Utilisée aussi bien dans les sciences biologiques que dans les sciences humaines et sociales, la notion d'adaptation est un outil de compréhension des phénomènes du monde vivant à la fois nécessaire et très débattu. Elle désigne en effet à la fois l'état d'un être vivant du point de vue des rapports plus ou moins adéquats au milieu que lui autorise son organisation interne, et le processus qui permet d'atteindre cette adéquation, qu'il se situe au niveau de l'individu (ontogenèse) ou de l'espèce (phylogenèse).
Un détour par l'étymologie vient confirmer cette double signification originelle. Le mot est construit sur la racine indo-européenne ap- signifiant atteindre et attacher, qui a donné en latin les verbes apere et aptare, joindre, dont le participe aptus, (bien) attaché, a donné en français « apte à » (et son opposé, ineptus, « impropre à »). En se liant au préfixe ad marquant l'idée de but ou de visée (ad-aptare), la notion était fin prête pour une longue carrière pluridisciplinaire.

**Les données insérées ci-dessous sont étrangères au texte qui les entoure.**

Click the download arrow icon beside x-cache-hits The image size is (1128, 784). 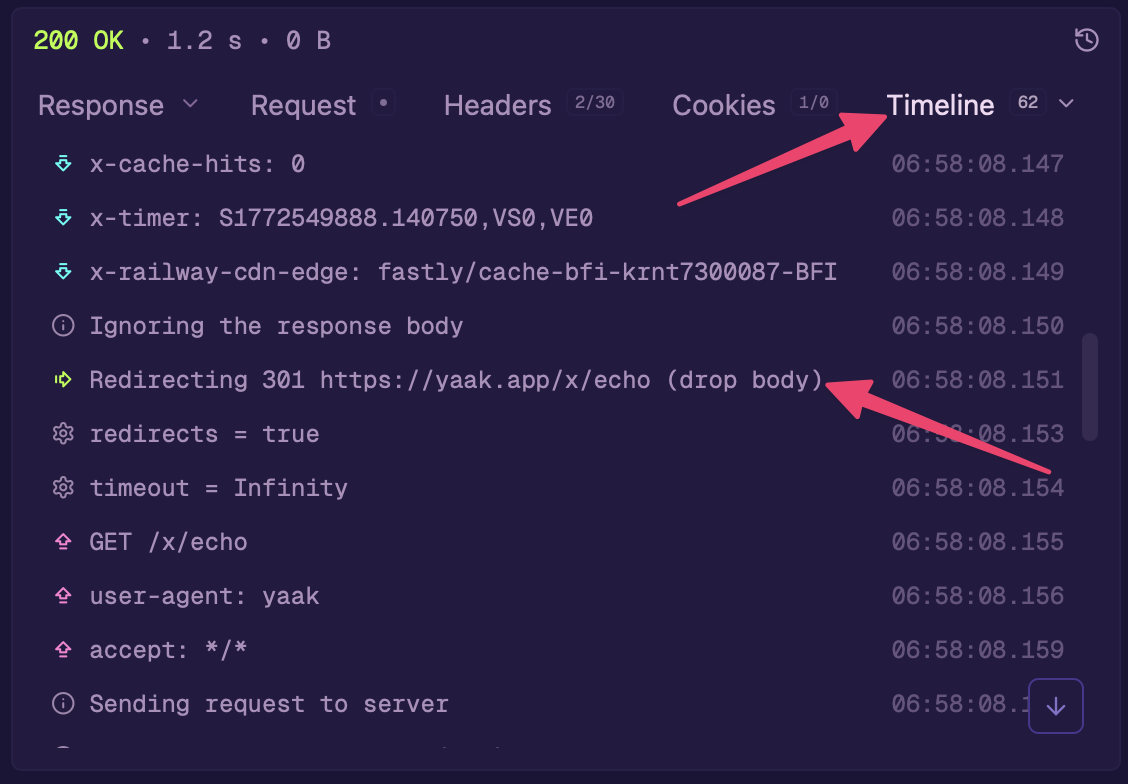pyautogui.click(x=63, y=164)
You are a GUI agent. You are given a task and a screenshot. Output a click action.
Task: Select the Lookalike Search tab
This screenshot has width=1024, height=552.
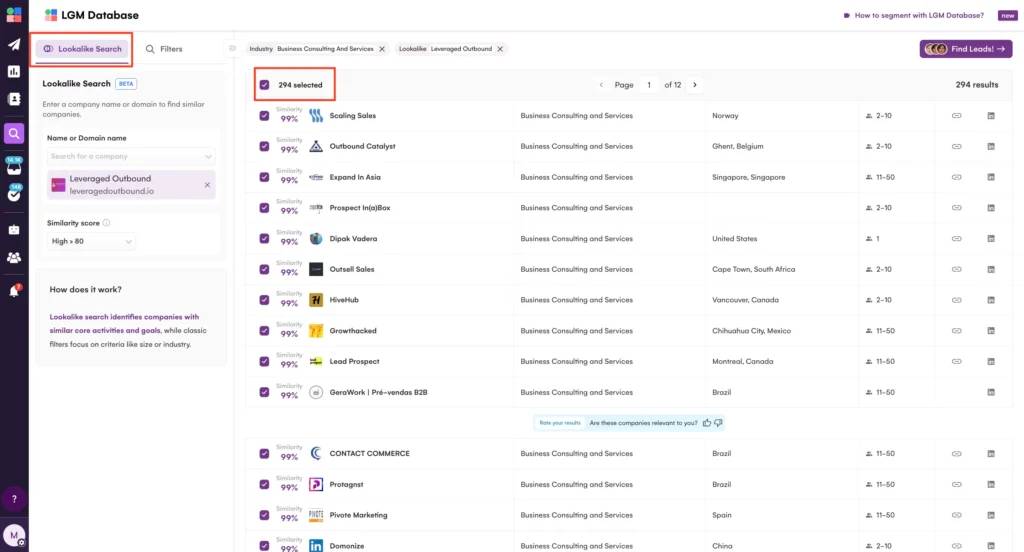tap(83, 49)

Science suprême jusqu'au xviie siècle, la théologie reconnaissait ainsi dans la parfaite adaptation des êtres une preuve de la Providence divine. Ce discours téléologique ou finaliste a dû céder la place aux modèles évolutionnistes, appuyés sur les accidents du milieu et les mutations internes. En biologie, l'idée d'adaptation est donc indissociable de l'idée d'évolution, qu'elle contribue à affiner en relançant incessamment la question du « comment ? ». En sciences sociales, l'étude des phénomènes d'adaptation et/ou de résistance des individus ou des groupes permettent de questionner les concepts rebattus d'intégration ou d'assimilation sociale. En psychologie sociale les études du phénomène de l'adaptation sont innombrables. Focalisée sur les changements de l'individu, sur les mécanismes par lesquels celui-ci se rend apte à appartenir à un groupe, la notion a parfois servi à légitimer une conception étroitement intégrationniste, négligeant les interactions entre le groupe et ses membres. L'individu doit sans doute partager jusqu'à un certain point les valeurs, opinions et attitudes du groupe pour être accepté, mais ce dernier doit aussi nécessairement faire preuve d'accommodements s'il veut durer. Dans tous les cas, l'observation des comportements est au principe des différentes théories qui explicitent les mécanismes et les modalités de l'adaptation.